Risk factors and temporal trends of early urological complications after kidney transplantation: a 15-year single-center cohort study


KIRIMKER E. O., Kütük D., Kılınç K., KOÇ M. A., Tüzüner A., KOCAAY A. F.

Renal Failure, cilt.48, sa.1, 2026 (SCI-Expanded, Scopus)

  • Yayın Türü: Makale / Tam Makale
  • Cilt numarası: 48 Sayı: 1
  • Basım Tarihi: 2026
  • Doi Numarası: 10.1080/0886022x.2026.2678061
  • Dergi Adı: Renal Failure
  • Derginin Tarandığı İndeksler: Science Citation Index Expanded (SCI-EXPANDED), Scopus, BIOSIS, EMBASE, MEDLINE, Directory of Open Access Journals, Academic Search Ultimate (EBSCO), Biomedical Reference Collection: Corporate Edition (EBSCO), Health Research Premium Collection (ProQuest)
  • Anahtar Kelimeler: Kidney transplantation, risk factors, urinary leak, urological complications
  • Ankara Üniversitesi Adresli: Evet

Özet

Background: Urological complications remain a significant source of morbidity following kidney transplantation, often leading to re-intervention and graft dysfunction. Although advances in surgical technique and perioperative care have reduced incidence rates, controversy persists regarding risk predictors and the prophylactic role of double-J ureteral stenting. Methods: We retrospectively analyzed 425 adult kidney transplant recipients at a single tertiary center between January 2008 and December 2023. Patient demographics, donor characteristics, surgical variables, and postoperative outcomes were reviewed. Complications were defined as urinary leak, ureteral stricture, or anastomotic obstruction requiring intervention within 12 months. Data were compared across three eras (2008–2012, 2013–2017, 2018–2023). Multivariable logistic regression identified independent risk factors. Results: Overall, 11.1% (n = 47) of patients developed urological complications. Ureteral stricture was the most frequent (57%), followed by urinary leak (28%) and anastomotic obstruction (15%). Older recipient age (OR 1.04, 95% CI 1.01–1.07, p = 0.012), re-transplantation (OR 2.95, 95% CI 1.12–7.77, p = 0.028), and deceased donor grafts (OR 2.17, 95% CI 1.12–4.19, p = 0.021) were independent predictors.

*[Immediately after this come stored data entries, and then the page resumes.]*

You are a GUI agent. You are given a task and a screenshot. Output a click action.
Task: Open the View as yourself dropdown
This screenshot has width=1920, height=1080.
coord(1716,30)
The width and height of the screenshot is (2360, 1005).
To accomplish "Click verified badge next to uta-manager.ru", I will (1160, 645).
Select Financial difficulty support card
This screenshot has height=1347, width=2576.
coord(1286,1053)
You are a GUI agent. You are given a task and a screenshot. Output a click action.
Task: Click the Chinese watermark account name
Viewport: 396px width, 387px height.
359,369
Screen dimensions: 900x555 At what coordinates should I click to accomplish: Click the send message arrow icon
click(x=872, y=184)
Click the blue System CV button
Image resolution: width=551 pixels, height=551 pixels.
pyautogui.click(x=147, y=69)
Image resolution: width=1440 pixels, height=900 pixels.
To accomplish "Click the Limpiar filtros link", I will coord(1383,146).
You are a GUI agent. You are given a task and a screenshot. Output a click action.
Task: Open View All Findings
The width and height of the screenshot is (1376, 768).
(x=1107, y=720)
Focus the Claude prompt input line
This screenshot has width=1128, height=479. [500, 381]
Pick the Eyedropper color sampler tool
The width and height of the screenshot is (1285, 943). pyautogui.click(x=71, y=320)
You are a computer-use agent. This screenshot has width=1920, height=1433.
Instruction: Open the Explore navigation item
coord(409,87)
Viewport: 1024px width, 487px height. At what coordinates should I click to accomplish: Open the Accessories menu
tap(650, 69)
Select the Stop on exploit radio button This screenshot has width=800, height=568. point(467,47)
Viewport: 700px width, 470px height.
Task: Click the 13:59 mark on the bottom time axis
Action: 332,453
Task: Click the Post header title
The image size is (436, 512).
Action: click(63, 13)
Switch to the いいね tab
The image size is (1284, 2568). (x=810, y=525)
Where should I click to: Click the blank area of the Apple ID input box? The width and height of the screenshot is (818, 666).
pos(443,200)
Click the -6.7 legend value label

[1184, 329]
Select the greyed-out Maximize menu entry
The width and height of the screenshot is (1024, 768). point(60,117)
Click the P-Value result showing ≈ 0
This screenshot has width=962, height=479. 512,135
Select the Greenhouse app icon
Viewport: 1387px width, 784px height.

Prophylactic double-J ureteral stenting demonstrated a non-significant protective trend (OR 0.71, 95% CI 0.44–1.15, p = 0.091). Routine stenting in Era 3 coincided with a non-significant reduction in leak and stricture rates. Conclusion: Older age, re-transplantation, and deceased donor grafts independently predicted complications, while prophylactic stenting showed a non-significant protective effect. Further multicenter studies are needed to validate these findings and optimize stent protocols.